早池峰神楽や神話緻密に 谷内さん版画展示 利根山光人記念美術館【北上】

「版画は心象表現」と語る谷内さん

 利根山光人記念美術館の2023年度後期企画展「山、川と祈り 谷内博司展」は、北上市立花の同館で開かれている。早池峰神楽や神話などをテーマとした木版画を中心に、素朴でありながらも神々しく緻密な作品28点が紹介されている。11月30日まで。

 谷内さん(88)=同市成田=は現役時代、小中学校の教諭として図工・美術教育に携わった。生活指導の面でも尽力し、「荒れた学校」を立て直した一方、授業に農業体験を取り入れて働くことや生きることの素晴らしさを子どもたちに伝えてきた。

 退職後に本格的に版画を始め、特に早池峰神楽をモチーフとした作品を多く手掛ける。今回は、神楽や民俗芸能などを題材に、創造性豊かに制作された木版画24点のほか、水彩画4点も展示されている。

 今月2日に行われたオープニングセレモニーで、同館専任研究員の菊地仁美さんは「写実とはちょっと違った不思議な構図、地域古来の民俗や風習、自然の豊かさへの思いなどが多様な創意工夫によって表現されている。
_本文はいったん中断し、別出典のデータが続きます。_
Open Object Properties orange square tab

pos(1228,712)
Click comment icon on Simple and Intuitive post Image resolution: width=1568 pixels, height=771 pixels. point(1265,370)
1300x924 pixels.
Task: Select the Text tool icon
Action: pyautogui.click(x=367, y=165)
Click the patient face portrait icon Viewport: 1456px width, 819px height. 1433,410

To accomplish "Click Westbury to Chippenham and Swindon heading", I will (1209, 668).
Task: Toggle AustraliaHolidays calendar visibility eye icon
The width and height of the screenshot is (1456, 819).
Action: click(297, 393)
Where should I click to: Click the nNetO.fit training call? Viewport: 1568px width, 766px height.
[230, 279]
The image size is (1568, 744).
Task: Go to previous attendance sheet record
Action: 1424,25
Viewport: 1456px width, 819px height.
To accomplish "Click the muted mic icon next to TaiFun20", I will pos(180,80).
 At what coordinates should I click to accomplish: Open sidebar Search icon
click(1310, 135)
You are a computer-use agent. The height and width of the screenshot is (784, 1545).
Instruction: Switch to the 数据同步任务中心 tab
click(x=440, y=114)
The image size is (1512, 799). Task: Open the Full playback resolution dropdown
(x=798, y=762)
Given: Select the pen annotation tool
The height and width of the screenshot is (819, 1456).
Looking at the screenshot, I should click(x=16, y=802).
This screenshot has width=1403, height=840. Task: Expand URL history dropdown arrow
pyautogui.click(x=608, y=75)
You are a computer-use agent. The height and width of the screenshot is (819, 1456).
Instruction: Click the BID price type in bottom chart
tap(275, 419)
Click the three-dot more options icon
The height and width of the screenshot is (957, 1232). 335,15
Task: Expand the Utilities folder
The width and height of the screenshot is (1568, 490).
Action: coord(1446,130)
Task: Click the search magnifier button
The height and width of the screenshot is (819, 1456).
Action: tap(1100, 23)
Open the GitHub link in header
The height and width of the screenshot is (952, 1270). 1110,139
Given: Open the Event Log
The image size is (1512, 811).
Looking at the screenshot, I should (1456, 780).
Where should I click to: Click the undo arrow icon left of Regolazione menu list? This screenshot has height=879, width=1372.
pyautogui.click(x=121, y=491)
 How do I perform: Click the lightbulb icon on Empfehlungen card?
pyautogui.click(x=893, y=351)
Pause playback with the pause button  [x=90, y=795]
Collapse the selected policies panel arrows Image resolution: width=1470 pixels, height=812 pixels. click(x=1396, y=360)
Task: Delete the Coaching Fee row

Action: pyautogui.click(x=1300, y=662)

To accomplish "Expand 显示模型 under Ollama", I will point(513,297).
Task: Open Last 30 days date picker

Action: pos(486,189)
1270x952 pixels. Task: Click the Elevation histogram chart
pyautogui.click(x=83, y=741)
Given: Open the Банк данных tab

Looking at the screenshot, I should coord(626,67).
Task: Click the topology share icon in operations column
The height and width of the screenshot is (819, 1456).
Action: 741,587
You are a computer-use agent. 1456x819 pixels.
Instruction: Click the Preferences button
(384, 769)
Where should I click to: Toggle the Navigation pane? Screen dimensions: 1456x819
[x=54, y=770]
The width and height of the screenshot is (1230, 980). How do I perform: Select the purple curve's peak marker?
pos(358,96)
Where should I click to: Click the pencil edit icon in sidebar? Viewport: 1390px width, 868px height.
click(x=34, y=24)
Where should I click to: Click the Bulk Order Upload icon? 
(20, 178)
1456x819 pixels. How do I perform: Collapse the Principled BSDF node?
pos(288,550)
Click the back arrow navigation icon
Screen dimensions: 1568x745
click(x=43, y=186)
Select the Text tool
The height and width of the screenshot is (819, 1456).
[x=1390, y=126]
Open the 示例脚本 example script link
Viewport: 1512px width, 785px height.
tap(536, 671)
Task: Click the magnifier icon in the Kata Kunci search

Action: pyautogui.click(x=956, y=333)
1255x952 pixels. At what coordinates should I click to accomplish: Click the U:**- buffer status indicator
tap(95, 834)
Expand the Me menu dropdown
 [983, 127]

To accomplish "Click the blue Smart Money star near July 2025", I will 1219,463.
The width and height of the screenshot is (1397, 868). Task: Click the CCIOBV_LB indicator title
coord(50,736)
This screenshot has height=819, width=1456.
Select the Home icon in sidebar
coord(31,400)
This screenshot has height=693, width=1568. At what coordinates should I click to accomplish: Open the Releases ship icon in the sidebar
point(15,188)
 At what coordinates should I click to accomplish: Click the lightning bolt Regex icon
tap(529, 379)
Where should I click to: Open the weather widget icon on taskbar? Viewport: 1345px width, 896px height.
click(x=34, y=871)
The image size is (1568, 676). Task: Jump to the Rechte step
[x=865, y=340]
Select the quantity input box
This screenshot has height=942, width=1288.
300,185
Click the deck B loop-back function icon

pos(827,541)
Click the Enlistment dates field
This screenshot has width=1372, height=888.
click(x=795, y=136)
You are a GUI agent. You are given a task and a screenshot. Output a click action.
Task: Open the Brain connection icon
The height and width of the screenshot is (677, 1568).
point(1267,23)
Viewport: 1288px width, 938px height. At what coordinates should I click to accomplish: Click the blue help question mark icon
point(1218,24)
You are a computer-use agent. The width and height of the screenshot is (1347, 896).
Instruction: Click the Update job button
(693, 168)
企画展を通して版画の魅力をもう一度見直してほしい」と語った。

 谷内さんは「『9歳の壁』や『ギャングエイジ』といった指導が難しい時期だったが、それぞれの能力を引き出す教え方をすれば、子どもたちはグンと伸びる。児童生徒の版画作品にはその秘密が隠されている」と、美術教育実践者としての視点であいさつした。